Haro sur les antibiotiques (contre)
par Vincent Olivier
Les Français consomment trop de ces médicaments. Mais en
mobilisant patients et médecins, on peut arriver à changer
les comportements
Champions du monde! Oui, les Français sont champions du
monde. De consommation d'antibiotiques! Champions
également pour le taux de résistance à ces médicaments -
mais ceci explique cela. Aujourd'hui, en effet, 30% des
germes dits «à pneumocoques» sont devenus résistants et
15% d'entre eux présentent une sensibilité amoindrie à la
pénicilline. Soit, au total, près d'un germe sur deux,
quand la Belgique ne dépasse pas les 15%, le Royaume-Uni
7% et l'Allemagne 4% à peine. Cherchez l'erreur.
La faute à qui? Selon les médecins, la pression viendrait
de la famille, excessivement inquiète et demandeuse de
pilules en tout genre. De leur côté, les parents
incriminent (accusent) la crèche, qui exigerait une
ordonnance avant de réintégrer l'enfant. Quant à la
crèche, elle invoque, elle, la nécessité d'éviter que les
tout-petits se contaminent les uns les autres.
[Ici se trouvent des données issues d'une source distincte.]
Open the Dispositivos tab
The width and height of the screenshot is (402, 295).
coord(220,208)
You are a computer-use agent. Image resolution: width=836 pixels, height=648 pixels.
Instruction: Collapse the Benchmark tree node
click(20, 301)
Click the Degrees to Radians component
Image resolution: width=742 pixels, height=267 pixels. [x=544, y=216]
Résultat:
80 millions de traitements prescrits chaque année et, en
dix ans, une consommation multipliée par deux chez les
enfants, selon le Dr Pierre Dellamonica, chef de service
d'infectiologie au CHU (Centre hôspitalier) de Nice. Au
point que, à eux seuls, les moins de 6 ans représentent un
quart de la consommation totale d'antibiotiques en France!
Dans la majorité des cas, ces traitements sont
parfaitement inutiles, puisque la plupart des rhumes et
autres maux de gorge sont d'origine virale et que les
antibiotiques combattent les microbes, pas les virus!
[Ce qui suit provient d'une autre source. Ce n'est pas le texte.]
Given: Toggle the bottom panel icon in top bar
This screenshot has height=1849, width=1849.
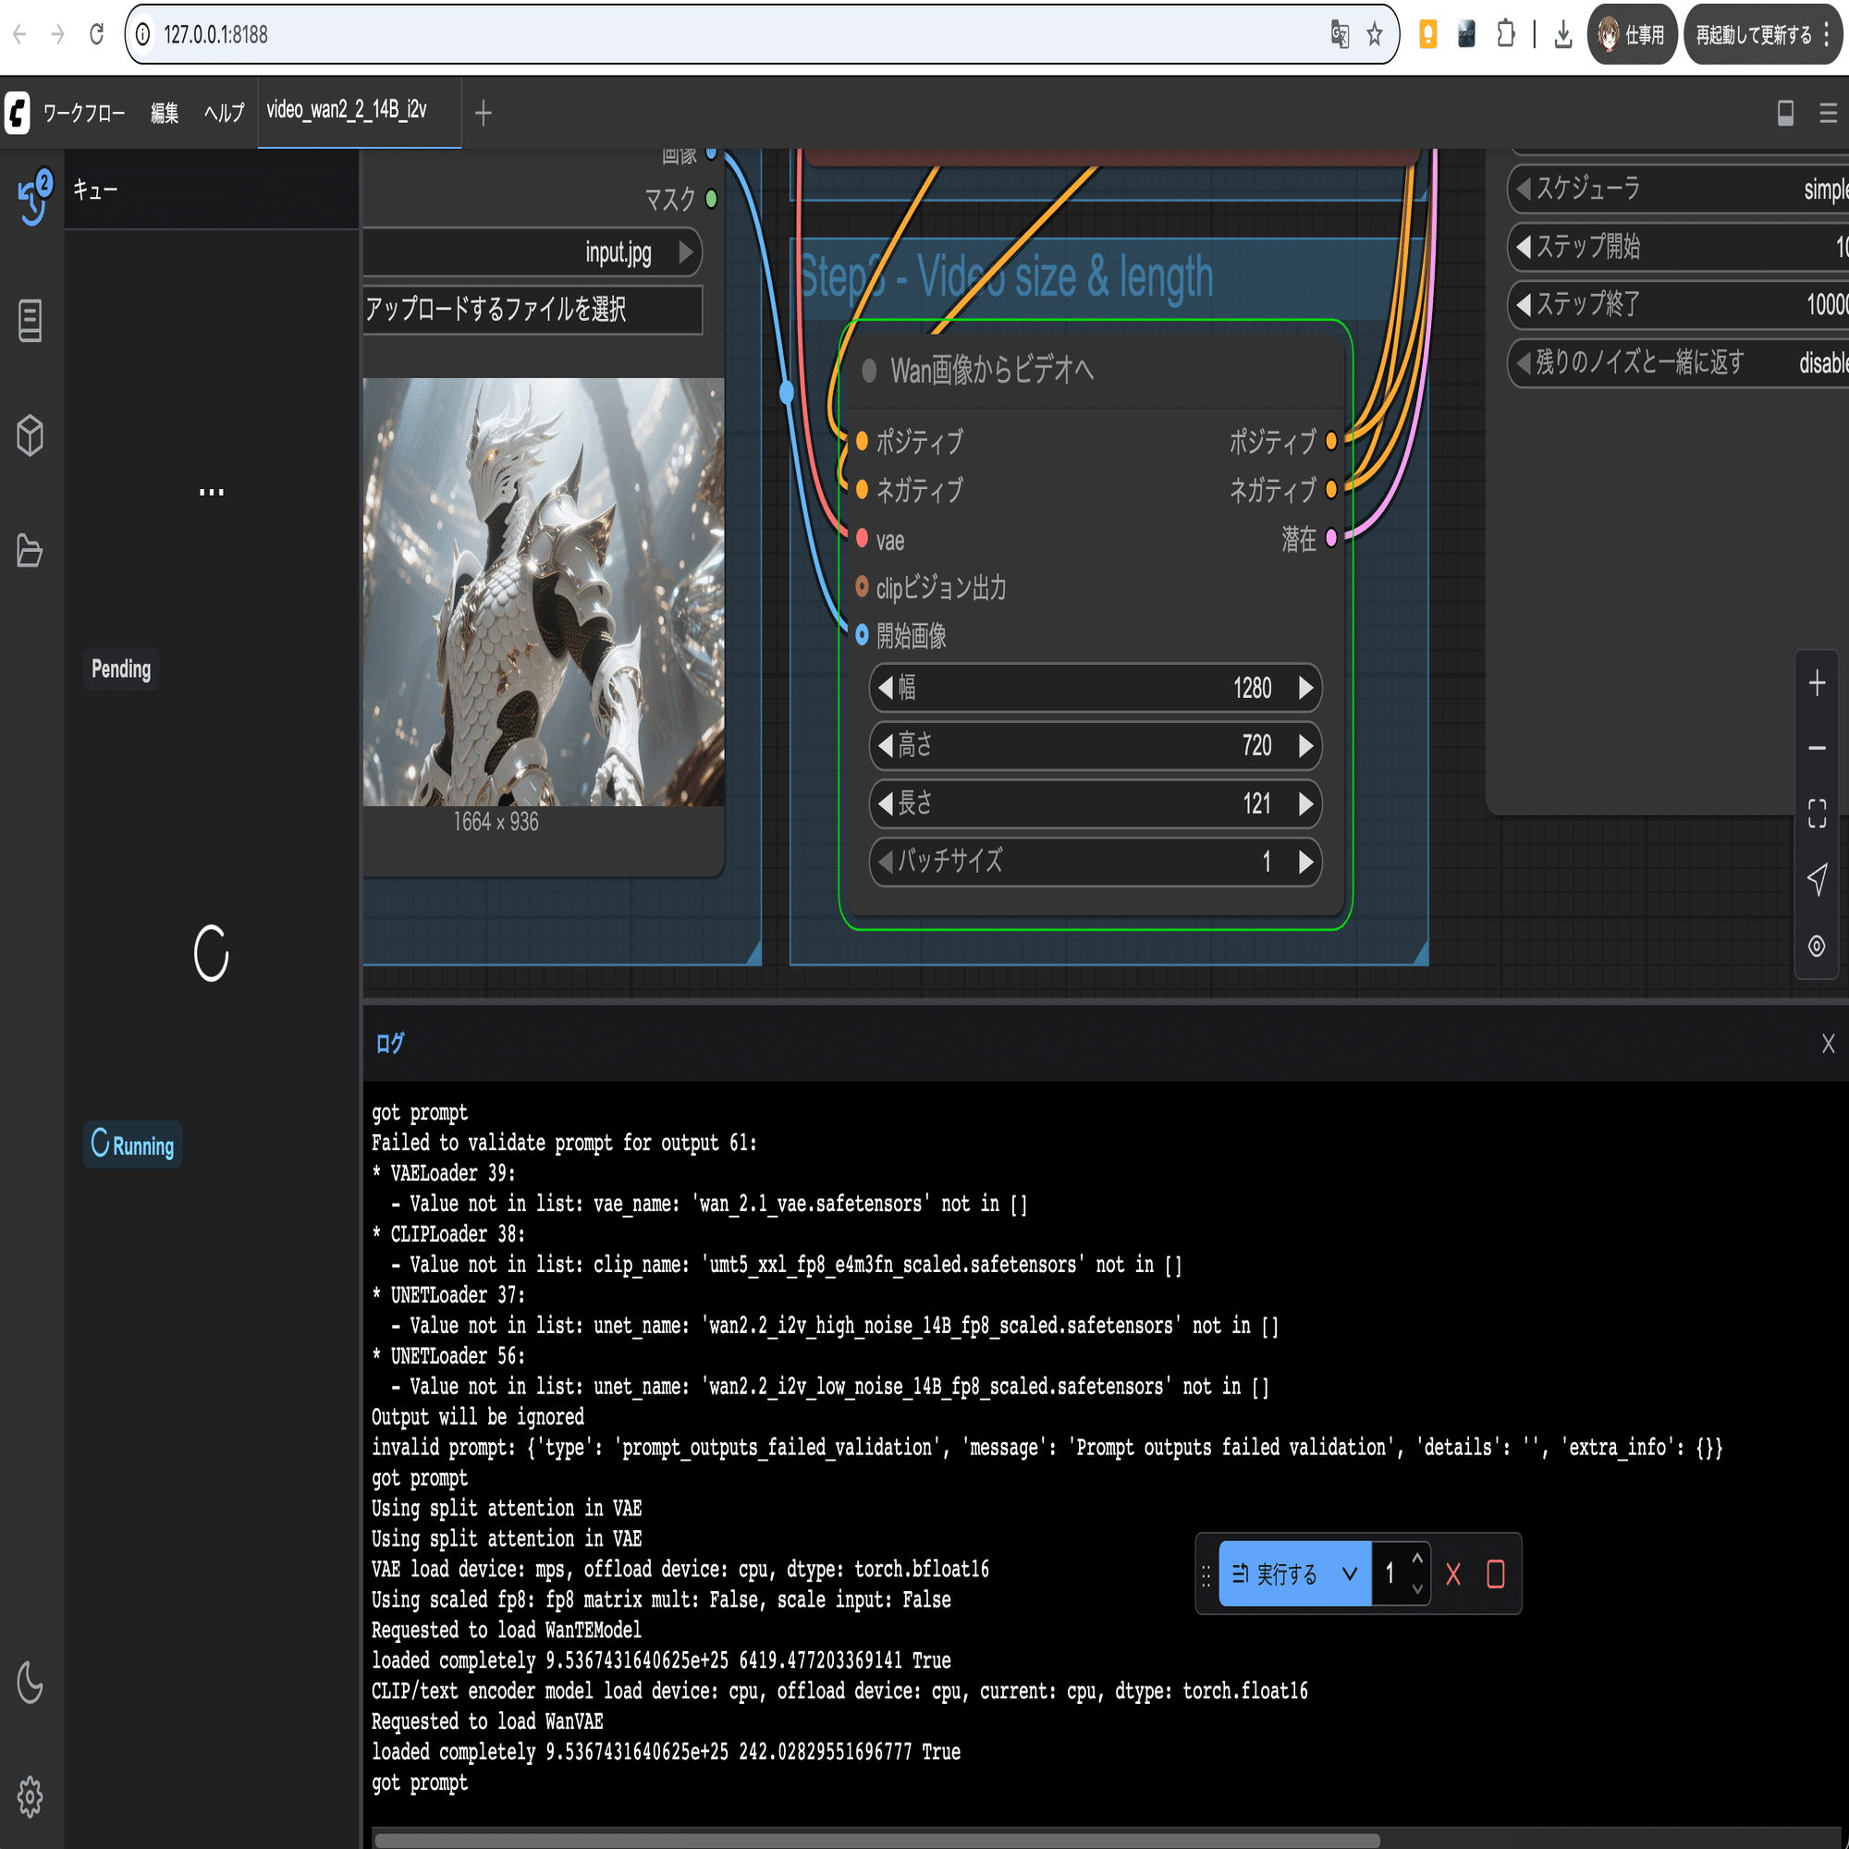Looking at the screenshot, I should click(1785, 113).
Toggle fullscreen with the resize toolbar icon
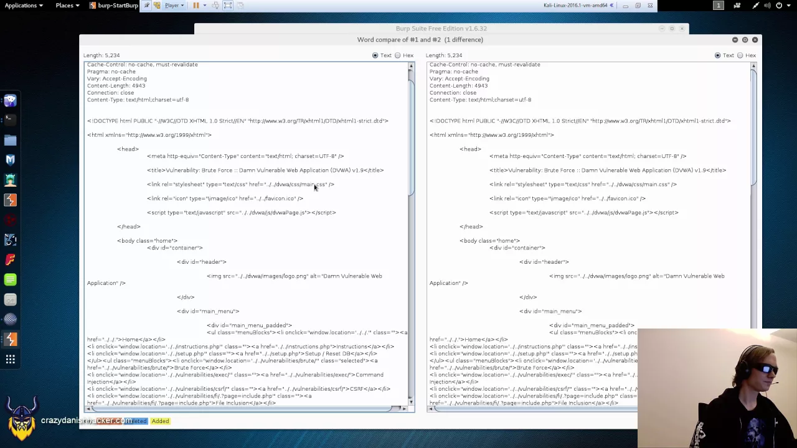 (228, 5)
Bref, à entendre les uns et les autres, ce serait la faute
à tout le monde. Autant dire à personne.
L'assurance-maladie, elle, a pensé le contraire. Depuis
deux ans, elle a donc décidé de faire évoluer les
mentalités. Toutes les mentalités. Premier temps: on lance
une campagne de communication grand public sur le thème
«Les antibiotiques, c'est pas automatique». Et ça marche:
les Français ne sont plus «que» 24% à penser qu'ils sont
efficaces pour soigner les angines, contre 42% auparavant.
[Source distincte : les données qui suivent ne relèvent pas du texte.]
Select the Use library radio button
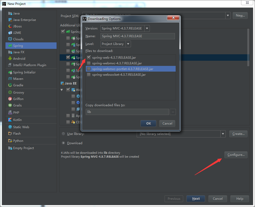 63,134
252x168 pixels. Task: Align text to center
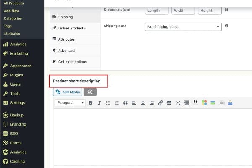[x=143, y=103]
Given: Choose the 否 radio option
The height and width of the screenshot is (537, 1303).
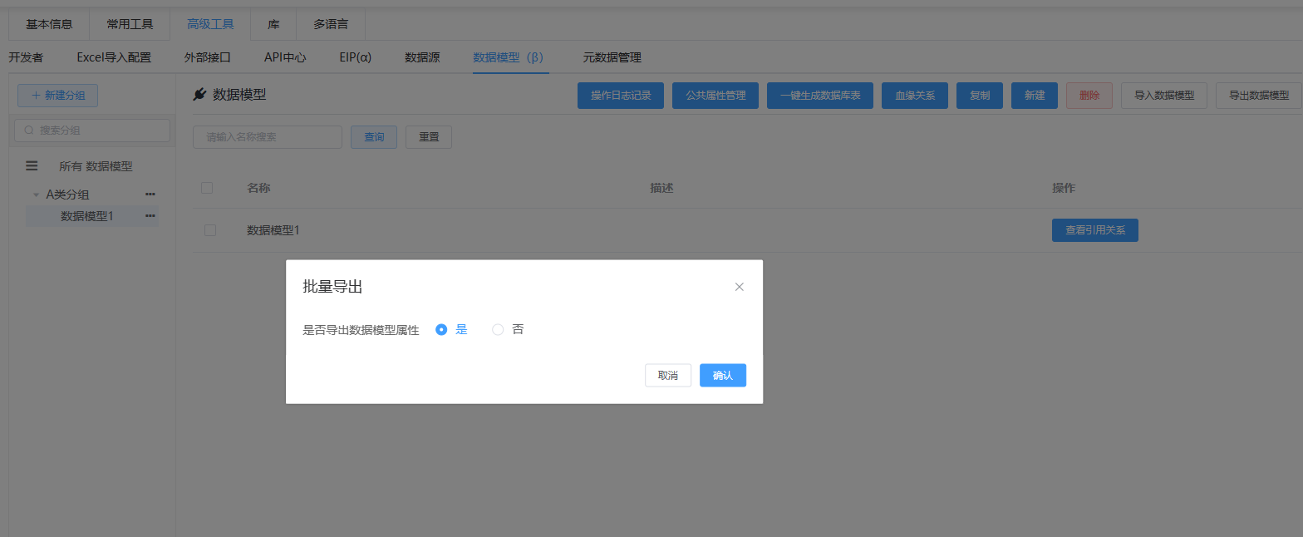Looking at the screenshot, I should pos(499,329).
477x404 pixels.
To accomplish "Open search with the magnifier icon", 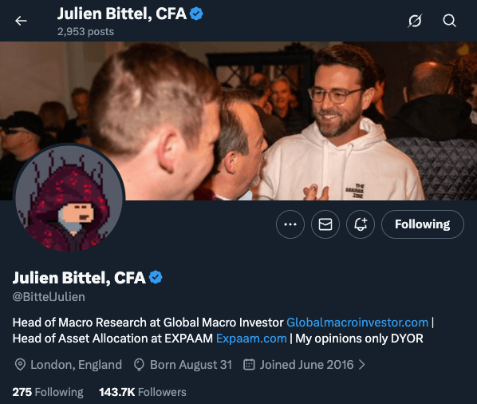I will click(x=449, y=21).
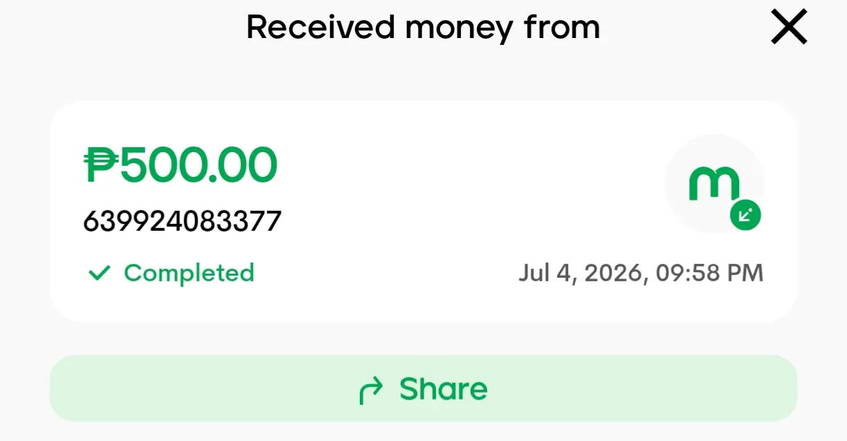Select the Completed status label
Viewport: 847px width, 441px height.
[x=189, y=273]
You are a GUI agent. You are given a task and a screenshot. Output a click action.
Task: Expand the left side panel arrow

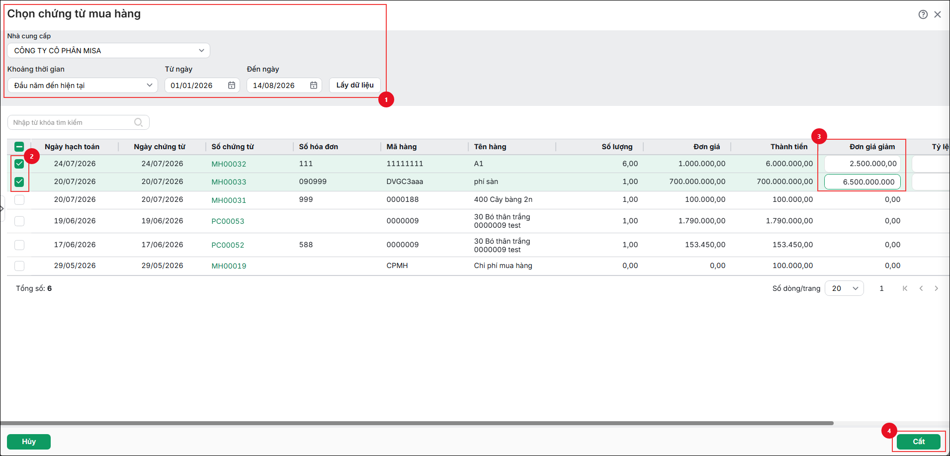coord(2,208)
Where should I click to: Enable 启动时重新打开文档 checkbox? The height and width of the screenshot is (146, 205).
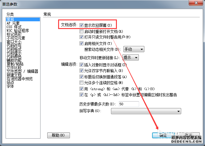click(x=81, y=31)
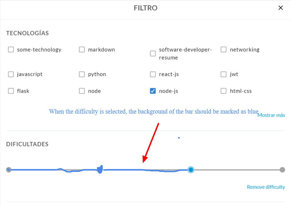Viewport: 291px width, 206px height.
Task: Click the TECNOLOGÍAS section header
Action: click(x=27, y=33)
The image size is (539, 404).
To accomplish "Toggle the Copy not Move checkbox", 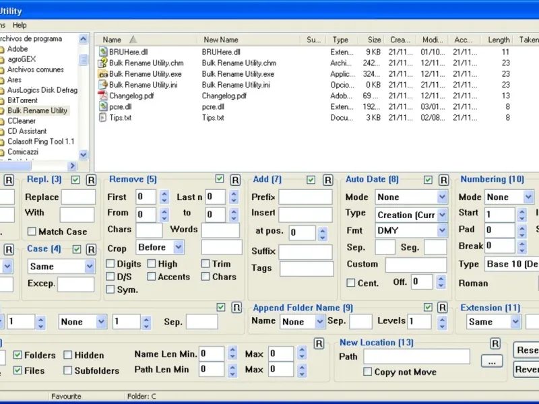I will [x=368, y=372].
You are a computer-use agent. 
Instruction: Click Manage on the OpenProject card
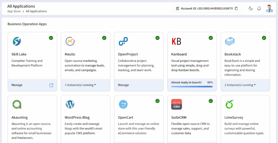pyautogui.click(x=123, y=85)
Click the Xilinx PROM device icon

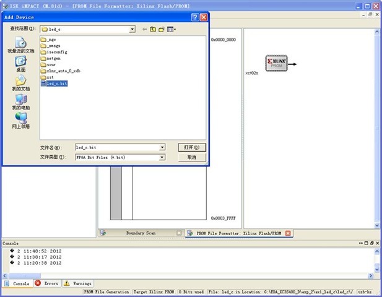277,63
Deuxième temps: on multiplie tables rondes et entretiens
avec médecins et responsables de crèches. Avec succès là
encore, puisque 60% des praticiens disent que leur
attitude a évolué. Troisième temps: on met à disposition
des pédiatres et des généralistes des tests de détection
rapide (à partir d'un prélèvement dans la gorge du
patient) qui permettent, en quelques minutes, de vérifier
si l'angine est d'origine virale ou non. Et, donc, de
proposer un traitement adapté. Résultat: une baisse nette
(- 10%) de la consommation d'antibiotiques dès l'année
2003. Une baisse qui, mieux encore, s'est confirmée durant
l'hiver dernier, selon les chiffres que la Cnam rendra
publics le 19 octobre. Preuve que les comportements
peuvent changer. Si l'on s'en donne les moyens.